* Assigned task
Only one stretch of the data should be retyped: the lines from the line containing "The height and" through the line containing "Click the Komodo replied Oct 19, 2015 link". Keep pictures out of it.

* Source information
++++++

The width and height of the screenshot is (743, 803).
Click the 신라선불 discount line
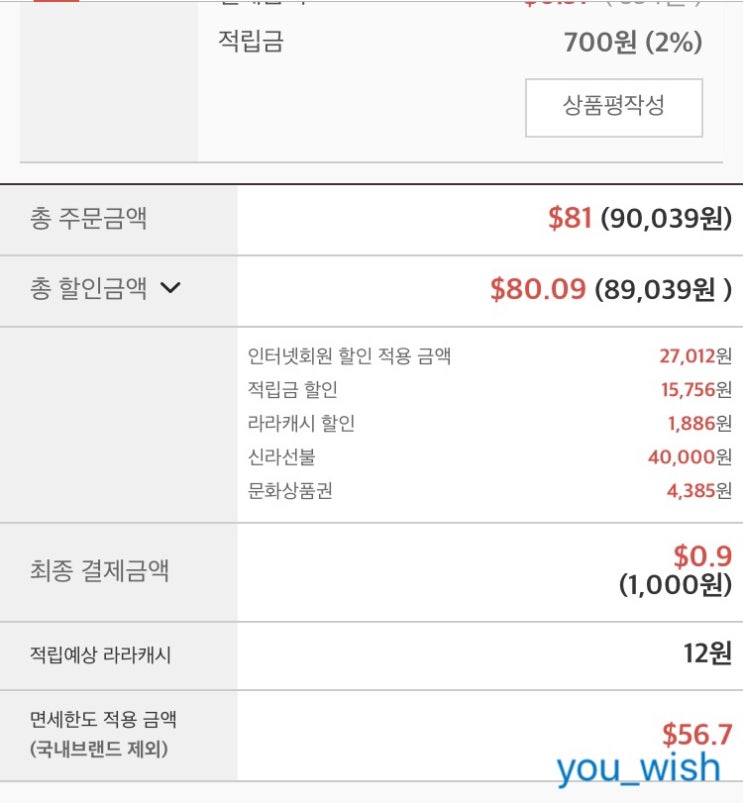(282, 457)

++++++

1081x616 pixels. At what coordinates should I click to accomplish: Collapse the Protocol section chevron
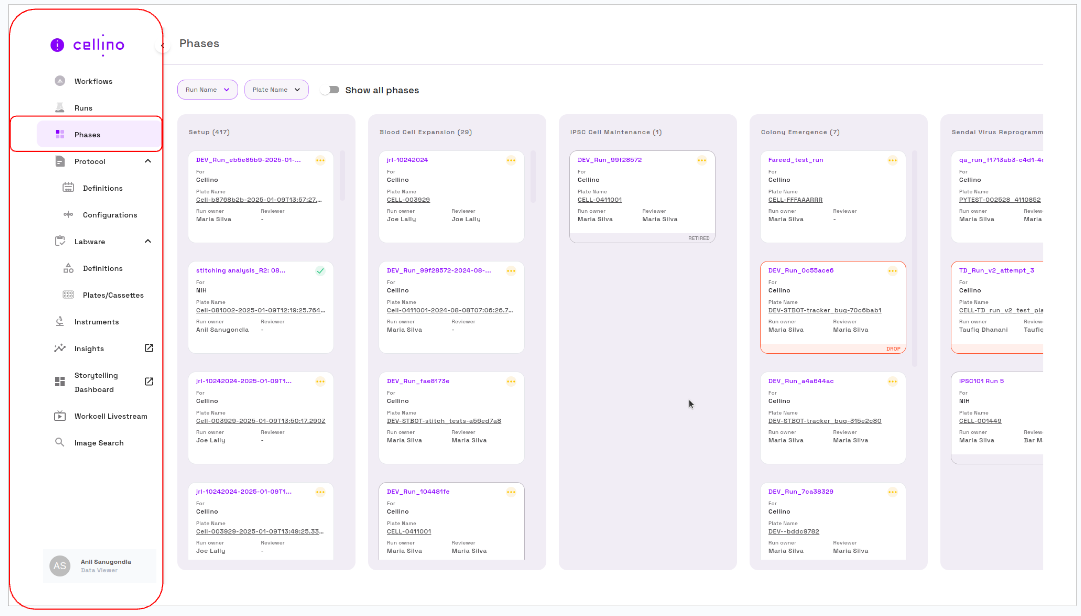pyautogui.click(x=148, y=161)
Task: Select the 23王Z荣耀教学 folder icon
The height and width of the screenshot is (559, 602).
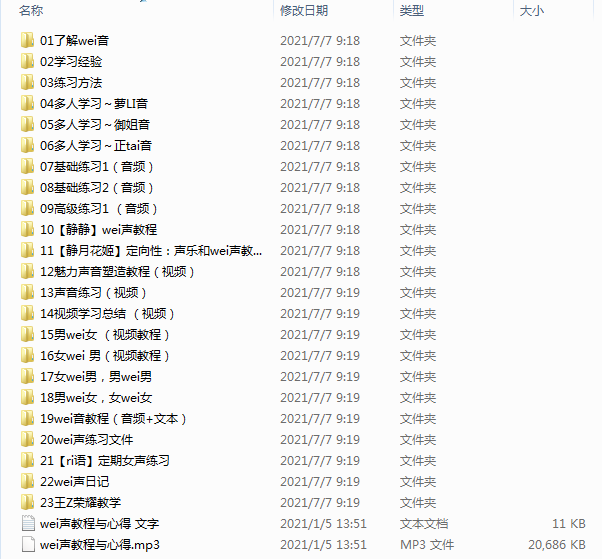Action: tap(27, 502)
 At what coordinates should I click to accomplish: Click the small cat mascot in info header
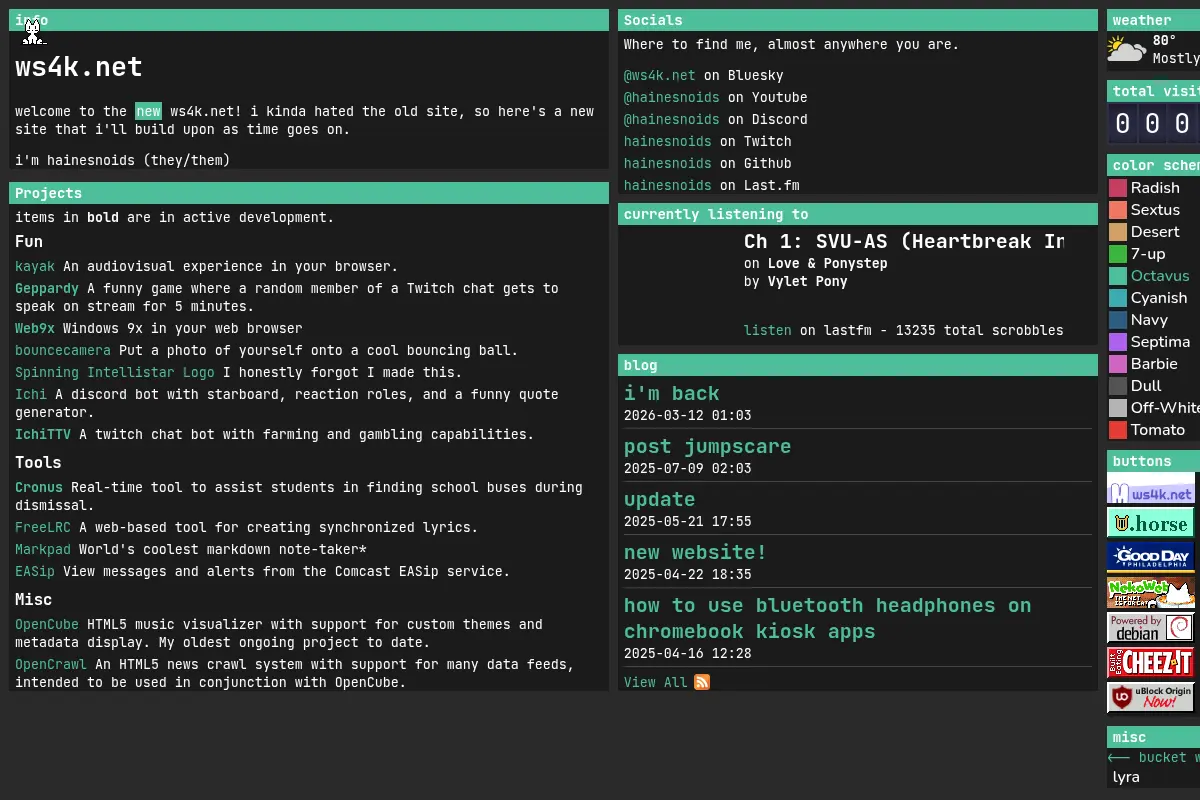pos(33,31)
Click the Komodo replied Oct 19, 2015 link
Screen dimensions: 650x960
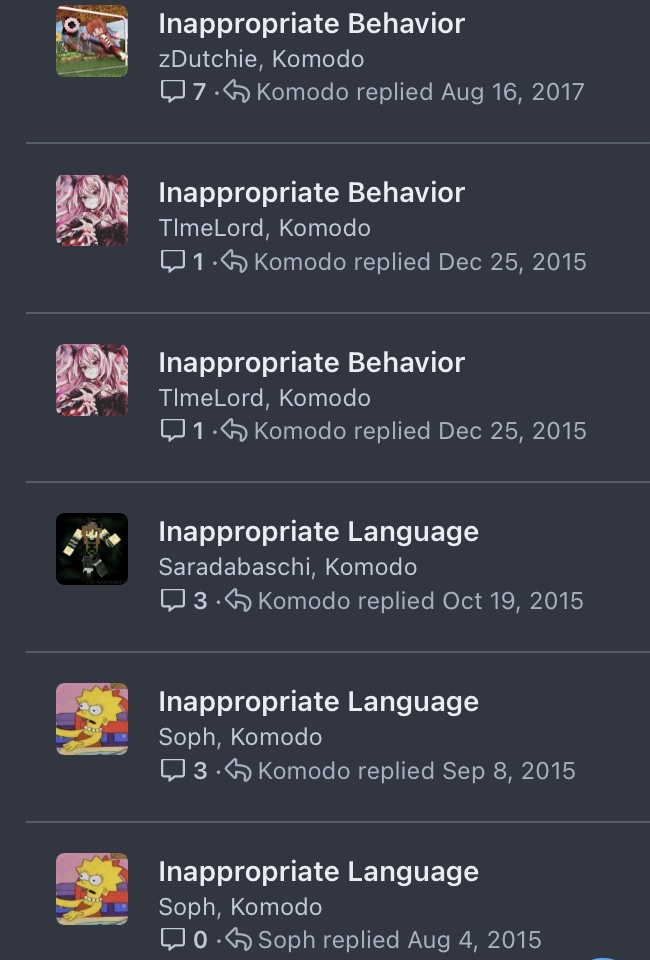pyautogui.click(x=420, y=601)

++++++

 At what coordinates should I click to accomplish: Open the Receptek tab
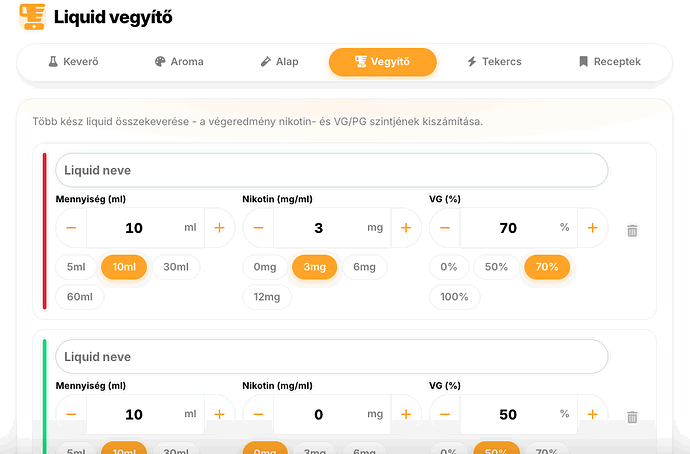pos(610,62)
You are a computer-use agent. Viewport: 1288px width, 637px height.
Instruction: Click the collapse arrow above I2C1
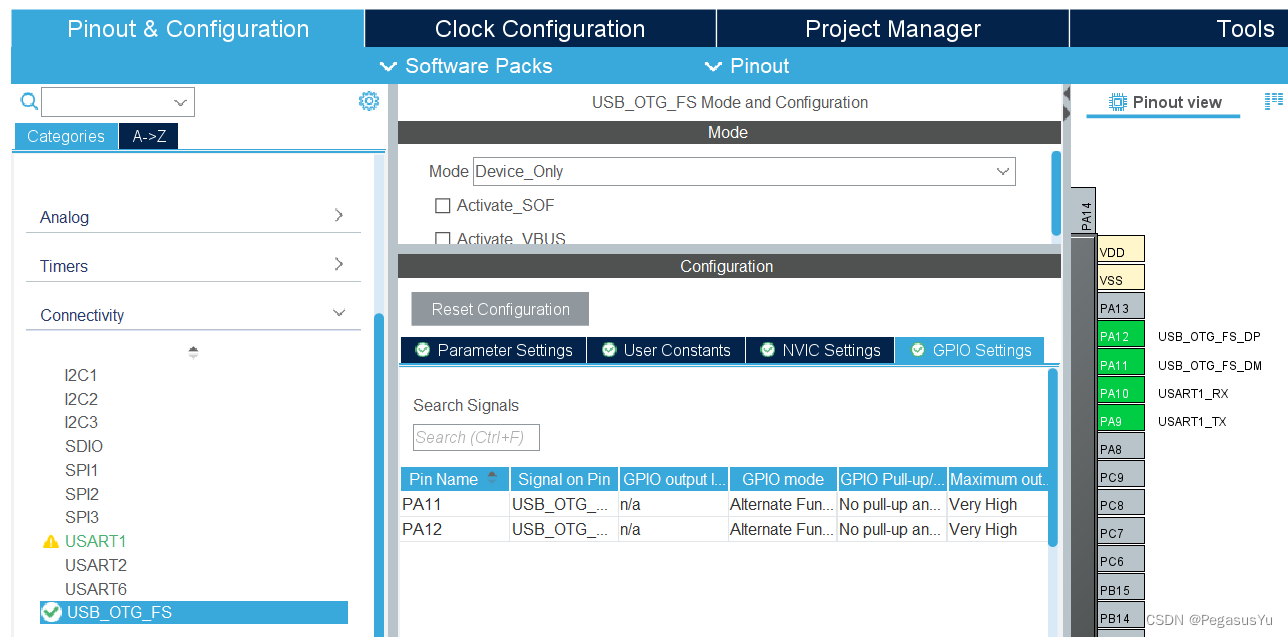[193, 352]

++++++

* Exercise output
The height and width of the screenshot is (559, 602).
Action: tap(27, 502)
 At what coordinates should I click to accomplish: Click the small cat mascot in info header
pos(33,31)
Click the Komodo replied Oct 19, 2015 link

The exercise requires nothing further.